(WORK TO COMPLETE):
Verbatim output of the lines below is required, with the images omitted.

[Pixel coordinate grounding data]
________________
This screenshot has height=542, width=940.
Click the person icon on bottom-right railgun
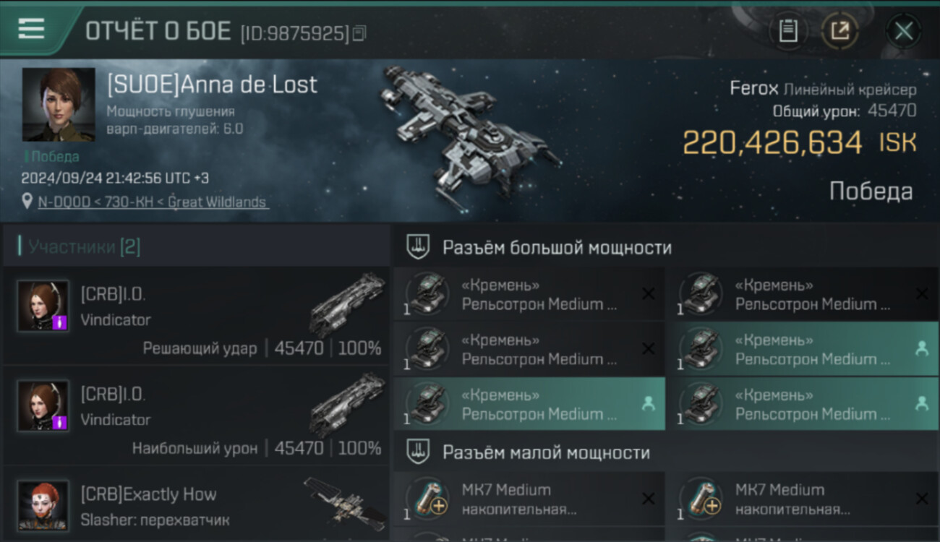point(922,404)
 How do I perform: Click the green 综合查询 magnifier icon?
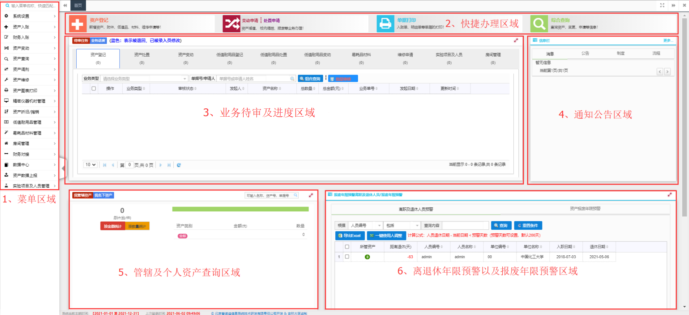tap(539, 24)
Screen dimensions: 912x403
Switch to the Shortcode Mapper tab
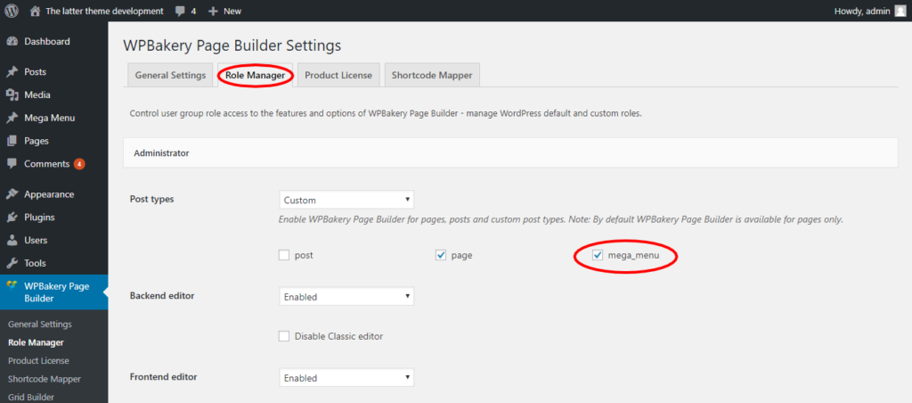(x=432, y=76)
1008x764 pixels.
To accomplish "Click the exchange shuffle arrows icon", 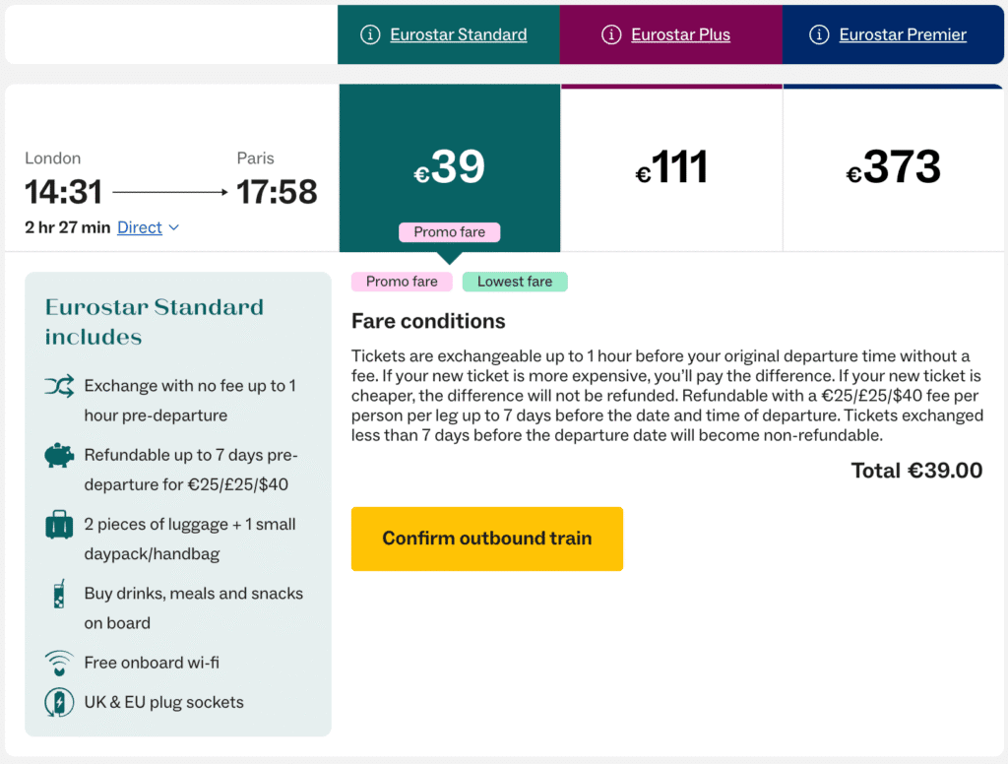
________________
(YOUR RESPONSE):
This screenshot has height=542, width=940.
Click the person icon on bottom-right railgun
point(922,404)
 How do I perform: Click the green 综合查询 magnifier icon?
tap(539, 24)
Screen dimensions: 912x403
Switch to the Shortcode Mapper tab
(x=432, y=76)
1008x764 pixels.
To accomplish "Click the exchange shuffle arrows icon", 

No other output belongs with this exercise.